Advertisement

scopri il mondo di Francesca su www.amilanopuoi.com

A Milano Puoi

La Lunga Notte dei Lettori, la festa per chi ama leggere, a Milano

Francesca Noè
7 giugno 2017

Save the date! A Milano, il 13 giugno, si fa festa. Ma in modo diverso, in un modo imperdibile. Cerco sempre di segnalare quegli eventi particolari, che in qualche modo si distinguano e non ci si deve far scappare. Questo è uno di loro! Se ami l’editoria e i libri non puoi proprio perderti La Lunga Notte dei Lettori, al BASE Milano, a partire dalle ore 21. Un’altra innovativa idea di Bookabook, il primo progetto che, attraverso il crowdfunding, permette al lettore di farsi editore, sostenendo i libri che preferisce. Ma è anche una community dove i lettori possono scambiarsi idee, incontrare gli scrittori e scoprire ciò che ha ispirato gli autori. Tutto questo in un posto bellissimo, con un drink in mano (gratis se compri un libro) e incontri con editor professionisti.

Noi abbiamo fatto una chiacchierata con Tomaso Greco, co-founder di Bookabook, che ci ha dato qualche anticipazione su quello che succederà il 13.

La lunga notte dei lettori: una festa con i libri! Cosa dobbiamo aspettarci da questa serata?
Sarà una festa per chi ama leggere. Oltre agli immancabili dj set e bar, chi parteciperà potrà scegliere, votando, quale sarà il prossimo libro da dare alle stampe tra una rosa di tre manoscritti che verranno presentati durante la serata.

Chi incontreremo al Base?
Lettori appassionati, mi verrebbe da dire. E poi autori, quelli del nostro catalogo, ma non solo.

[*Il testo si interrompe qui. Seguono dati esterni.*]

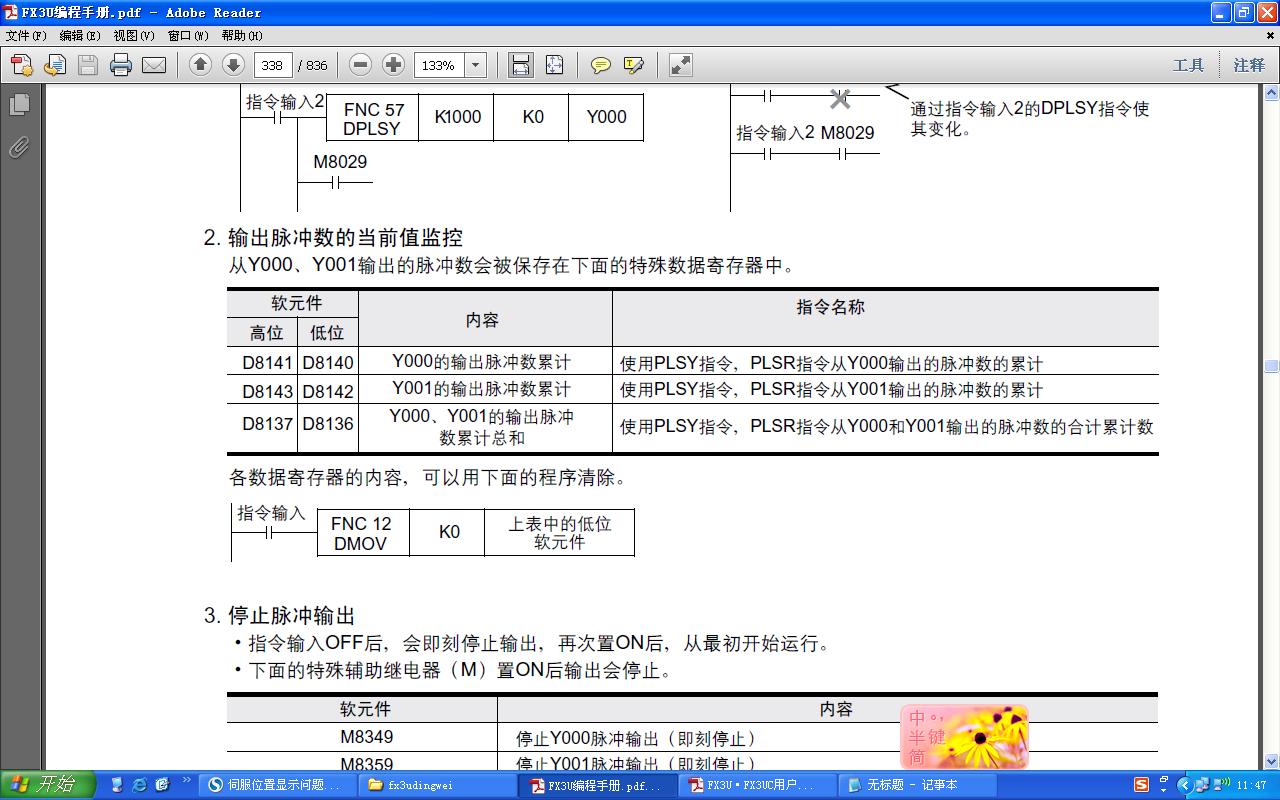
Task: Toggle read mode expand icon
Action: pos(680,65)
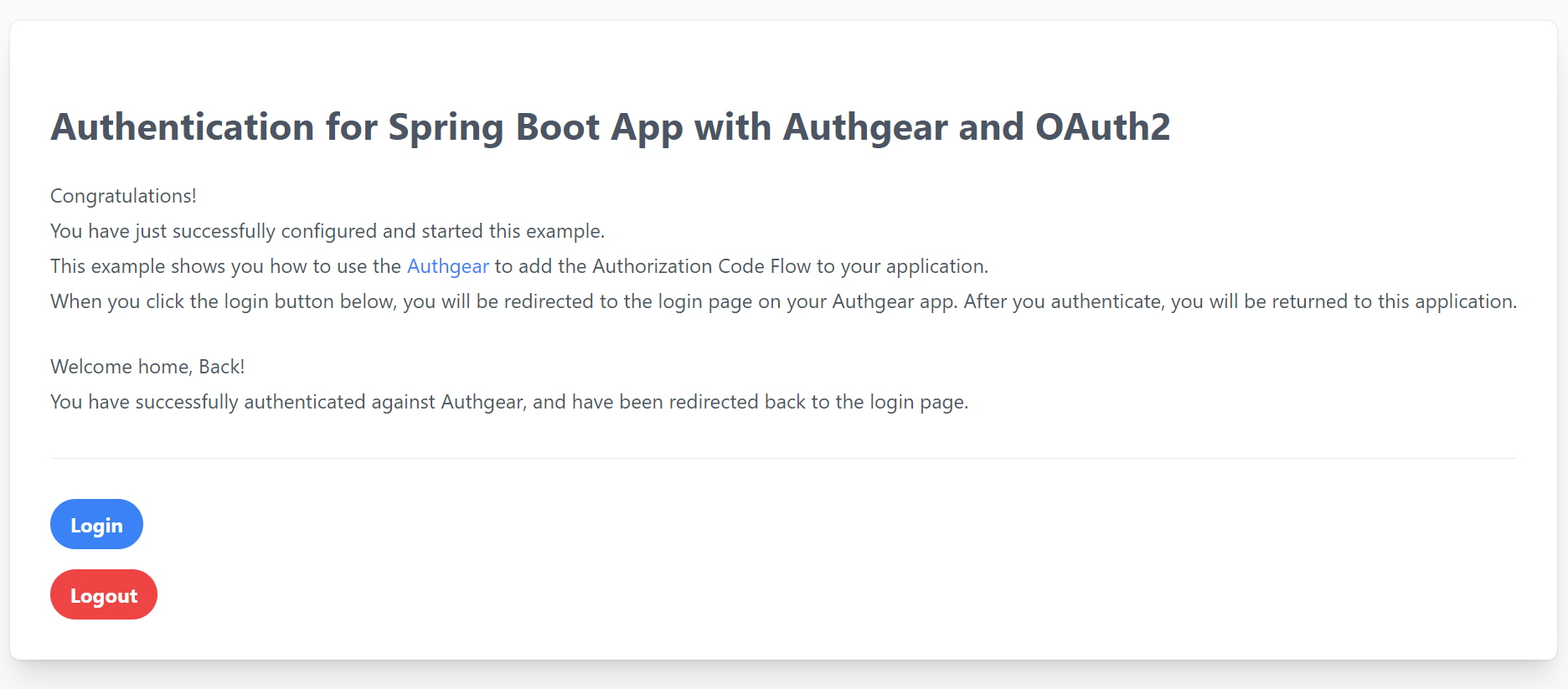Click the main page heading title

[610, 127]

Si potrà incontrare anche la nostra redazione: le nostre editor saranno a disposizione di chiunque abbia delle curiosità sulla vita in una casa editrice, sui parametri della nostra selezione, o anche di chi sia alla ricerca di un consiglio di lettura.

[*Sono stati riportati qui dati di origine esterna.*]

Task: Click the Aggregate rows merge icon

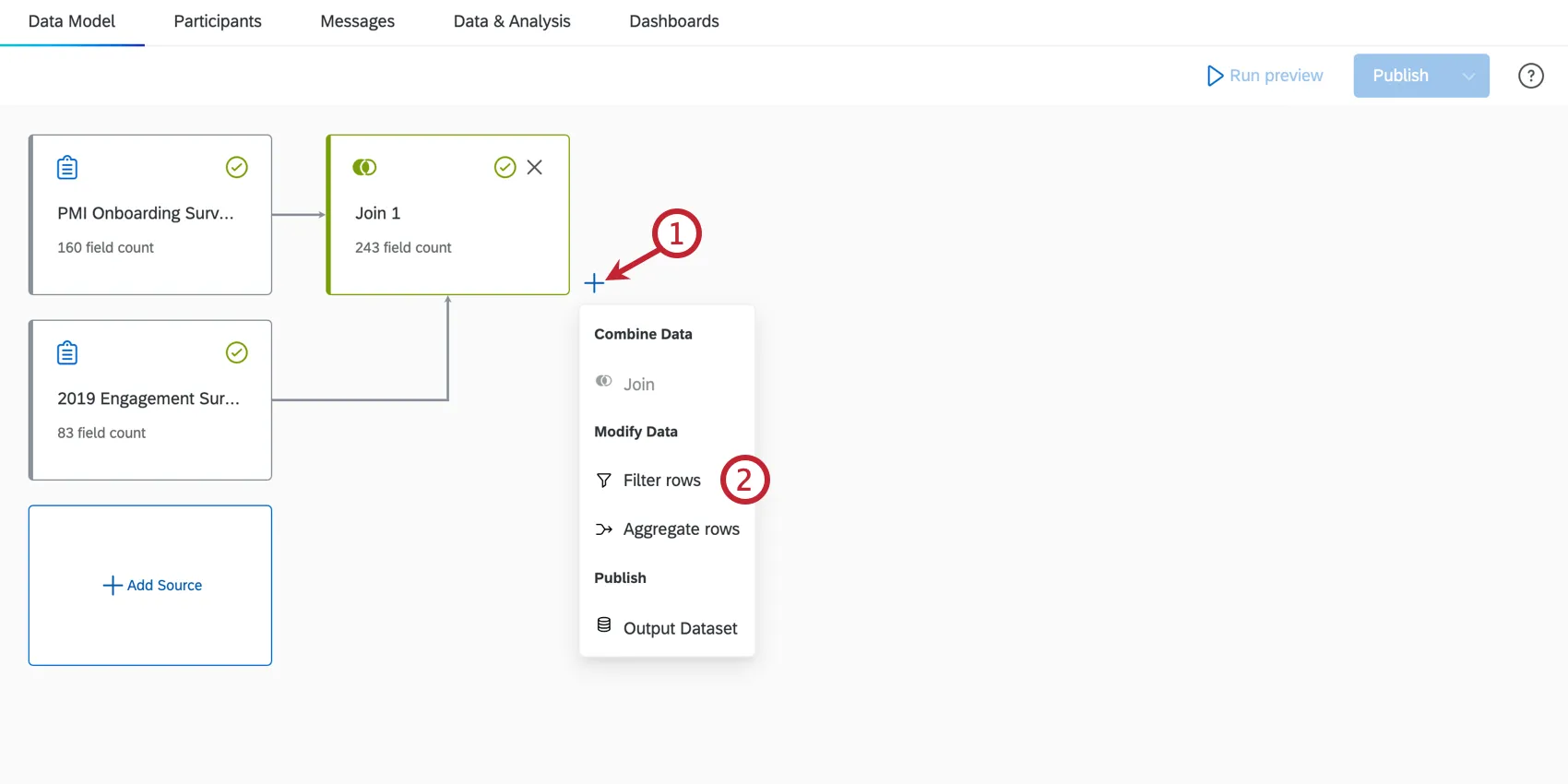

Tu hai un grande merito, quello di svecchiare e democratizzare il mondo dell’editoria. Com’è nata l’idea di Bookabook?
L’editoria si svecchia perché i lettori vivono anche altre esperienze: ascoltano musica su Spotify, guardano film su Netflix e si accorgono che amano leggere, ma che la buona vecchia esperienza di lettura, da sola, non basta più. Vogliono essere coinvolti, trovano il ruolo di consumatori limitante. Proprio per questo, per Bookabook innovare significa dare al lettore la possibilità di entrare all’interno del percorso che porta alla nascita di un libro. L’idea è nata guardando ai successi del crowdfunding in molti campi, alla sua attitudine a creare reti. Il passaggio successivo è stato combinare queste potenzialità con la ricerca della qualità propria dell’editoria tradizionale.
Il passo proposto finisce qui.